The China Academy of Sciences in January 2011 launched an R&D program on LFTR, known there as the thorium-breeding molten-salt reactor (Th-MSR or TMSR), and claimed to have the world's largest national effort on it, hoping to obtain full intellectual property rights on the technology. The TMSR Research Centre has a 5 MWe MSR prototype under construction at Shanghai Institute of Applied Physics (SINAP, under the Academy) with 2015 target for operation.
The TMSR-SF stream has only partial utilization of thorium, relying on some breeding as with U-238, and needing fissile uranium input as well. SINAP aims at a 2 MW pilot plant by about 2015, and a 100 MWt demonstration pebble bed plant with open fuel cycle by about 2025. TRISO particles will be with both low-enriched uranium and thorium, separately.
Accelerator-Driven Reactors: A number of groups have investigated how a thorium-fuelled accelerator-driven reactor (ADS) may work and appear. Perhaps most notable is the ‘ADTR’ design patented by a UK group. This reactor operates very close to criticality and therefore requires a relatively small proton beam to drive the spallation neutron source. Earlier proposals for ADS reactors required high-energy and high-current proton beams which are energy-intensive to produce, and for which operational reliability is a problem.
Research Reactor ‘Kamini’: India has been operating a low-power U-233 fuelled reactor at Kalpakkam since 1996 – this is a 30 kWth experimental facility using U-233 in aluminium plates (a typical fuel-form for research reactors). Kamini is water cooled with a beryllia neutron reflector. The total mass of U-233 in the core is around 600 grams. It is noteworthy for being the only U-233 fuelled reactor in the world, though it does not in itself directly support thorium fuel R&D. The reactor is adjacent to the 40 MWt Fast Breeder Test Reactor in which ThO2 is irradiated, producing the U-233 for Kamini.
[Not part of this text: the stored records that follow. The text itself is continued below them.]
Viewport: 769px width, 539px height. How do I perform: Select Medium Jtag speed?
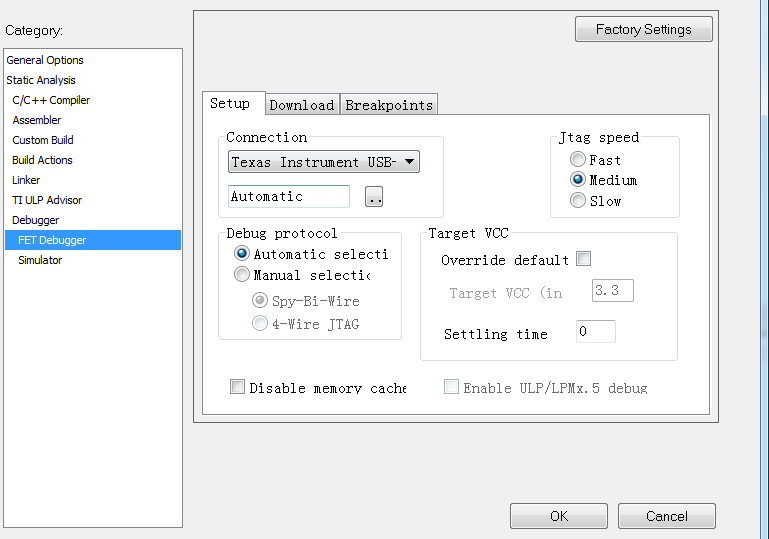578,180
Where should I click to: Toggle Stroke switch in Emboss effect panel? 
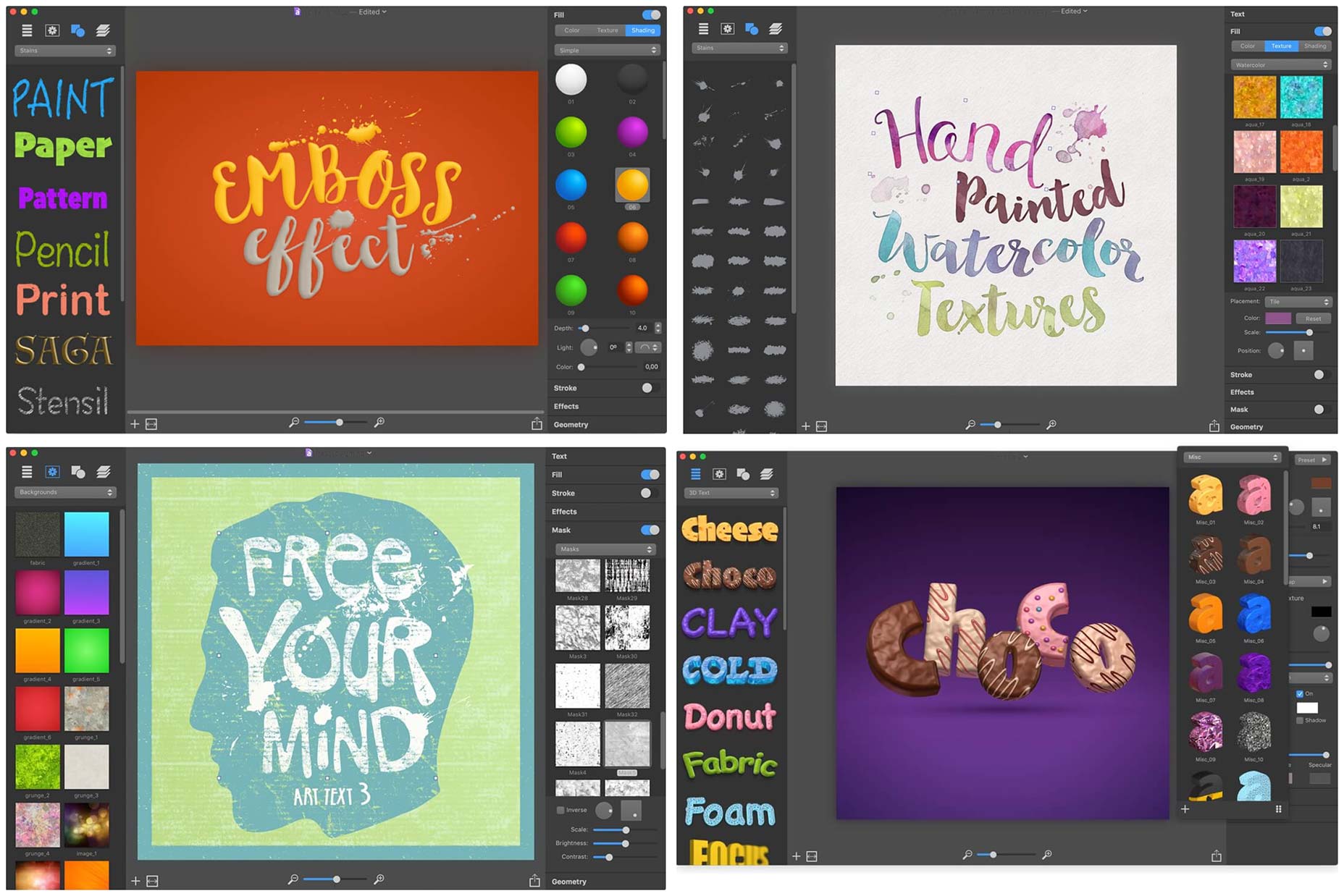(x=647, y=388)
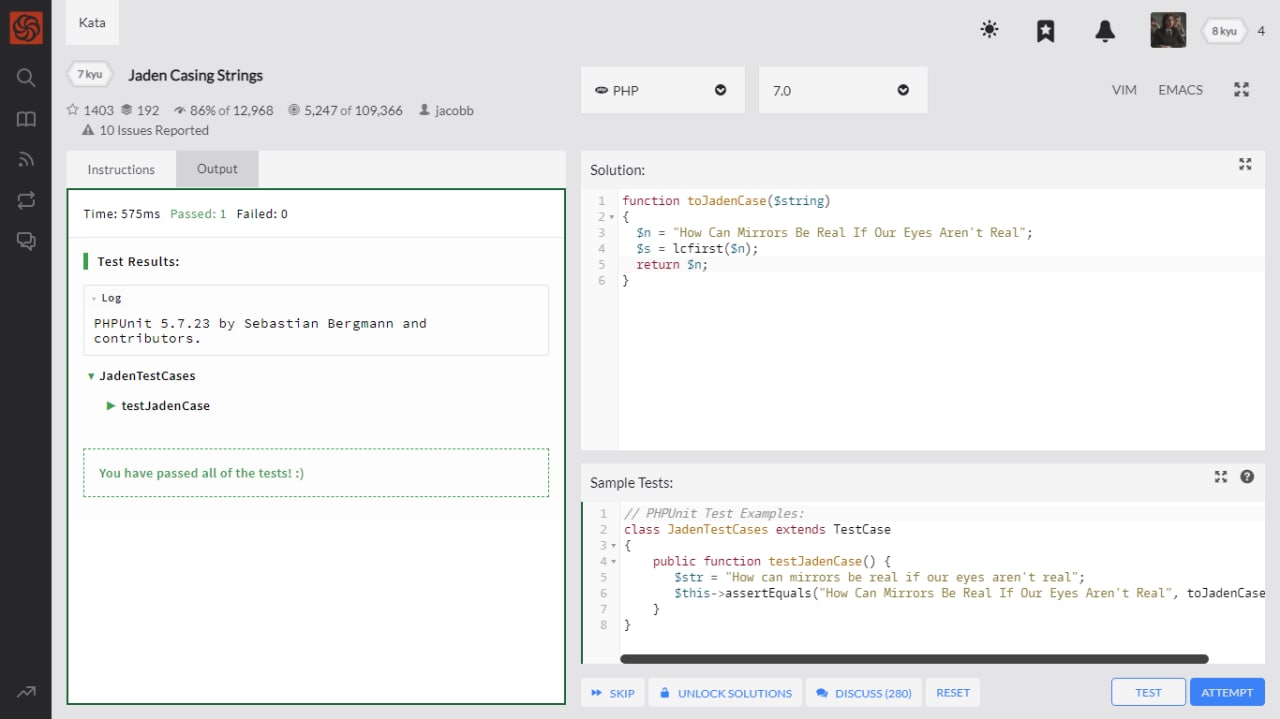Click the ATTEMPT button
The width and height of the screenshot is (1280, 719).
1227,692
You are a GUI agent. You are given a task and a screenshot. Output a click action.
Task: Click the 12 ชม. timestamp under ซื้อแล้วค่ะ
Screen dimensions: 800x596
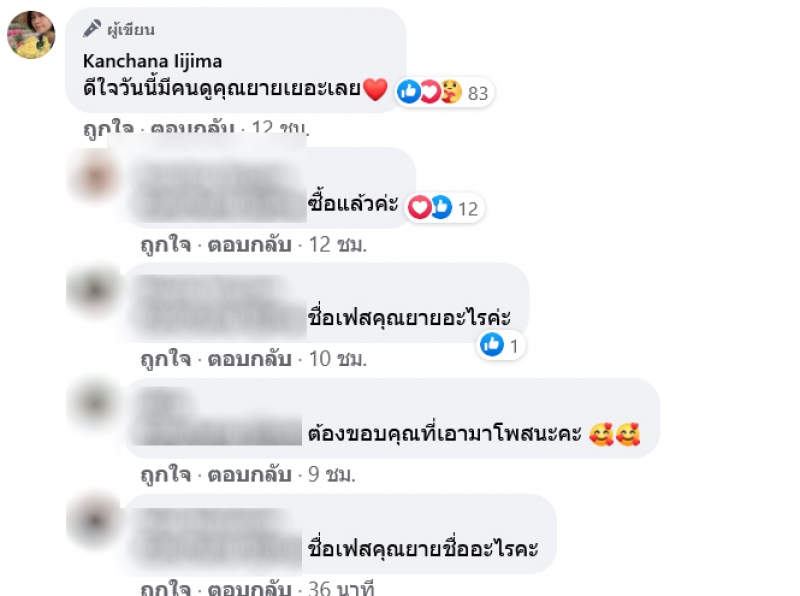338,245
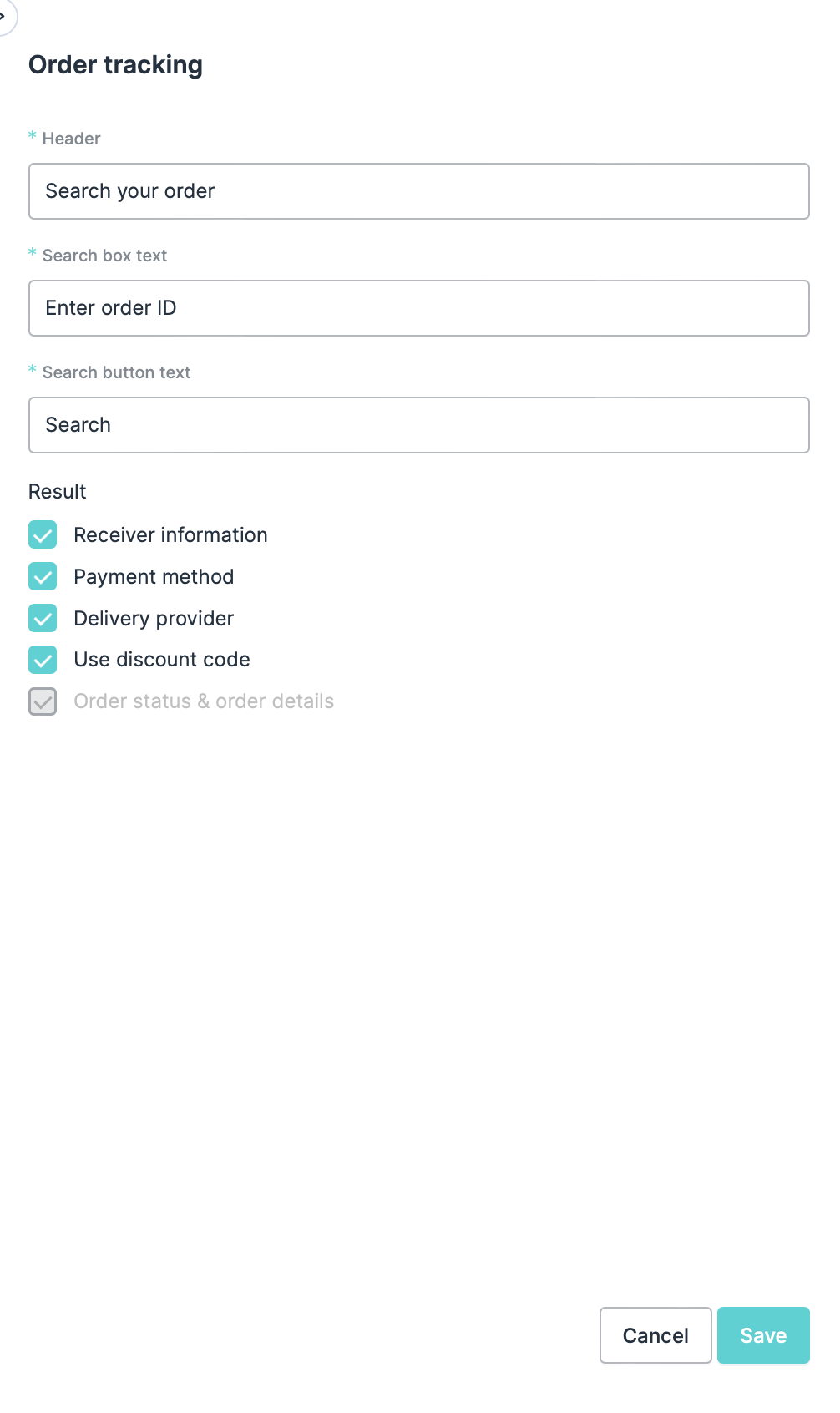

Aqueous homogeneous reactor: An aqueous homogenous suspension reactor operated over 1974-77 in the Netherlands at 1 MWth using thorium plus HEU oxide pellets. The thorium-HEU fuel was circulated in solution with continuous reprocessing outside the core to remove fission products, resulting in a high conversion rate to U-233.
 Jun 2, 2014
 Saif Uddin
Saif Uddin · Kuwait Institute for Scientific Research
Dear Jorge, I wish to express my gratitude for writing such a comprehensive and appropriate review. I will be very happy to get any review article on this aspect if you have recently published. Although thsi information is very complete in itself. Thanks a lot.
 Jun 3, 2014
 Jorge Morales Pedraza
Jorge Morales Pedraza · Independent Consultant
Dear Saif. Many thanks for your comments. You can find an article on new nuclear technology entitled New Technologies Associated with the Construction of Nuclear Power Plants; Chapter of the book “New Development in Nuclear Energy Research”; Nova Science Publishers Inc.; 2013. This information will complement my comments on the use of Thorium in nuclear power reactors.